文書抜粋:
════
2、しかし、残念ながら、当日、この会場で発言した人たちは、かつて自ら暴力を振るってしまった経験を殆ど持っていないような人たちばかりだった。実は、私は、このような企画の場でこそ、自ら暴力を行使してしまった持ち主たちから、その経験から感じてきたもの、考えてきたもの、後悔したもの、無知の涙を流したもの全てについて思う存分聞けるものと期待していったのだ。彼らのような人物はこの自森にはごまんといるはずだった。だが、せっかくこのような場が開かれたにもかかわらず、彼らはこの場で自分の経験を表現しなかった。
どうして、彼らが進んで自らの表現をしなかったのか(或いはできなかったのか)、そこに、今の自森の重要な現状のひとつが如実に反映しているように思えた----つまり、暴力の渦中にあるような生徒たちは、自らの暴力をめぐる経験を認識にまで高める機会を奪われているのではないか、或いは、この自森ではやたらと「表現活動」「表現活動」と声高に叫ばれているけれど、しかし、実は本当に表現活動を切実に必要としている、こうした暴力にかかわっている生徒たちの経験を改めて言葉で表現する機会こそ、実際は決定的に奪われているのではないか。
そうして、学校は、彼らに暴力の経験を言語表現を通じてその意味を認識するという機会を奪っておいて、いざ、彼らの暴力がエスカレートして刑事事件がらみにまで及ぶと、ばっさり切って捨てるというのは、もともと「自由と自立」をめざして始まったはずの自森の自らの無力さをさらけ出している以外の何物でもないのではないか。
 
3、このことに関連して、高3のある女生徒が次のような発言をした。
「だって、もともとこの自森みたいな場で自由とか自立とかの大変な経験を学生時代にしてきたことがなかった(その反対に、受験競争に勝ち抜いた優秀なエリートでしかないような)人たちが自森の教師になっているんでしょ。そういう人がなんで、生徒に自由とか自立とかのことを語れるのかしら」
そして、この発言の時に、自森の創設以来深く自森に関わってきたアメリカ生まれの父母のバーバラさんが、大笑いしながら聞いていたのが印象的だった。紛れもなく、この「もともと自由とか自立とかを自森のような場に放り投げられて身をもって経験したことがないような人たちが教師になって、一体、生徒たちと、自由とか自立とか、それに必然的に伴う暴力の問題についてどうしてまともに語り合い、向き合っていけるのだろうか」というのが、自森創設以来のパラドックスだった。そして、事実、今では、多くの教師が自分たちが経験してこなかったこの厄介な自由とか自立の問題から避けようとしているように思える。そして、問題が起きたら精神分析医とかの専門家に委ねようとしているように見える。
 しかし、私は、このパラドックスを完全に解決するまでに至らなくとも、解決の方向に向けて歩み出すことは精神分析医とかの専門家に頼らなくとも、自分たちでも可能だと思っている----批評、しかも自己批評という活動を通じてであれば。それは単に「ある立場に立って他人を批判することではない。それは、われわれが自明であると思っていることを、そういう認識を可能にしている前提そのものにさかのぼって吟味することである」(柄谷行人)
════
提示データ:
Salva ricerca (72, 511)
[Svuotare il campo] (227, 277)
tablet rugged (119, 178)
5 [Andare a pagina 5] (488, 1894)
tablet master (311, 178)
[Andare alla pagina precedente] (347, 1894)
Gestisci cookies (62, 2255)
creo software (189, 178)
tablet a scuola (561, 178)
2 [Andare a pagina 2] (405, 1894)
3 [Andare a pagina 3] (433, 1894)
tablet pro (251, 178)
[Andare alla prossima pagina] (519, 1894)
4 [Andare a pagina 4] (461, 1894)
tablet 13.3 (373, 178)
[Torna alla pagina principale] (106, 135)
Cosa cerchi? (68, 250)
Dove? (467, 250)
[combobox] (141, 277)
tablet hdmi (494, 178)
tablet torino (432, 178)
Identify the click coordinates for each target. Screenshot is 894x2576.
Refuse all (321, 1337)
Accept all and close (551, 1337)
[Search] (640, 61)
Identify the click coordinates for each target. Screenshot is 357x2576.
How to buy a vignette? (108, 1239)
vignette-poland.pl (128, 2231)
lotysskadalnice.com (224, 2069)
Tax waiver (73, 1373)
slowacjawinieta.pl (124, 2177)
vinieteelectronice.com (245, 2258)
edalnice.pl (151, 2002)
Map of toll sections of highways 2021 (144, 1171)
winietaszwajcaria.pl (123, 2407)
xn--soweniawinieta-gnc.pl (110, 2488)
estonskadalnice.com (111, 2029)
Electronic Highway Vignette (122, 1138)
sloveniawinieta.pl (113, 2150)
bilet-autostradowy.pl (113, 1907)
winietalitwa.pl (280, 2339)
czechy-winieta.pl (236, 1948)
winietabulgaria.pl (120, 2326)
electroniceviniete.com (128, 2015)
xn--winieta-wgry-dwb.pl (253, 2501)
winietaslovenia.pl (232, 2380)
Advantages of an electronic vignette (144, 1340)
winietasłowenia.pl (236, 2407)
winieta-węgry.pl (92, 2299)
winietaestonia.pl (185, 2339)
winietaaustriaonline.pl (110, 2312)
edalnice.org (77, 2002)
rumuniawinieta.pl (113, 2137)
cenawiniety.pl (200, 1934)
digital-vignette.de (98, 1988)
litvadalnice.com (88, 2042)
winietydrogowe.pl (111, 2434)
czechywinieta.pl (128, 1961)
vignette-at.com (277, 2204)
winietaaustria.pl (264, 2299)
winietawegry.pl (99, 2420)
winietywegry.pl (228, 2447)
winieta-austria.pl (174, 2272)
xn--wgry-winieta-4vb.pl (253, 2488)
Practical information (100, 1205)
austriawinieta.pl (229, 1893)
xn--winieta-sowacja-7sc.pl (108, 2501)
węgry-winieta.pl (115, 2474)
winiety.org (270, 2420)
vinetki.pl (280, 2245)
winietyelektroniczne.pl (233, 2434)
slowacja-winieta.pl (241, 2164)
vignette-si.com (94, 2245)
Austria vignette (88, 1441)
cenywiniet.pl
════
指示 1:
記録のうち、「xn--winieta-sowacja-7sc.pl (108, 2501)」を含む行から記録の末尾の行までを、両端の行も含めて一字一句違えずに繰り返してください。
指示 2:
自森の暴力をめぐる文章について、示された最後の文の後に続く部分を書き進めてください。
自森の暴力をめぐる文章と記録は、それぞれ異なる出典から採られたものです。

回答 1:
xn--winieta-sowacja-7sc.pl (108, 2501)
węgry-winieta.pl (115, 2474)
winiety.org (270, 2420)
vinetki.pl (280, 2245)
winietyelektroniczne.pl (233, 2434)
slowacja-winieta.pl (241, 2164)
vignette-si.com (94, 2245)
Austria vignette (88, 1441)
cenywiniet.pl

回答 2:
 しかし、残念ながら、この自森ほど批評精神が欠けている場所はないのではないだろうか。それは意図的に欠如しているようにすら思える。かつて自ら自由とか自立とかの経験を身をもってしてこなかった者にとっては、自森のような場において、それだけに一層、苛酷なまでに自己批評精神が求められるはずなのに、おかしなことに、それが徹底的に欠けている。その反対に、ナルシシズムとか能天気とかファンクラブとかナアナアのズルズルベッタリとかといった、要するに共同体内部でしか通用しない気質でよどんでいる。
 前にも書いたように、私は、このふやけた自森の気質は、自森創設以来の根本的な体質に由来するものだと思う。例えば、ここに解放区が実現したといったような錯覚にずっと毒されてきたといった。しかし、このような自森の気質は一度徹底的に死ぬしかない。

4、小森氏は、当日、随分疲れているようだった。彼は、最後に締めくくりというべき話をしたが、そのときも暴力について一般的な説明或いは立ち入った説明は一切しなかった。むしろ、暴力の具体的な問題に立ち入らなかったこの日のディスカッションの状況から、私たちは暴力の問題についてどのような構えで望むべきなのか、についての彼の考えを語ってくれたように思えた。
 それを聞いた、途中から参加したある父母の人が次のようなことを語った。
「私は、さっき、別室で精神科医の人の話を聞いてきましたが、ばっさばっさと説明してくれるその人の話より、ここで語られたような、一つずつていねいに考えていくことの方が大切に思えました」
 多忙な小森氏は、そのあと、二次会の会場にもつきあってくれた(スナップ2参照)。そして、その会場では、今回の退学処分を受けた生徒も数名参加したそうである。
 仕事の都合で、二次会に参加できずに、小森氏と別れた私は、その1ヶ月ほど前、彼が語ってくれた或る話を、帰り道、思い出した。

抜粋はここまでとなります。